• Description of the task:
Copy out the entries that come next, exactly.

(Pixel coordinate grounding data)
---------------

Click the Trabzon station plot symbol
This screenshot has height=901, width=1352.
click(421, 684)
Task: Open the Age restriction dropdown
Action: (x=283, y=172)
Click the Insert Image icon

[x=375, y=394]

---------------

• Solution to this task:
Click the Trabzon station plot symbol
This screenshot has height=901, width=1352.
click(421, 684)
Task: Open the Age restriction dropdown
Action: (x=283, y=172)
Click the Insert Image icon

[x=375, y=394]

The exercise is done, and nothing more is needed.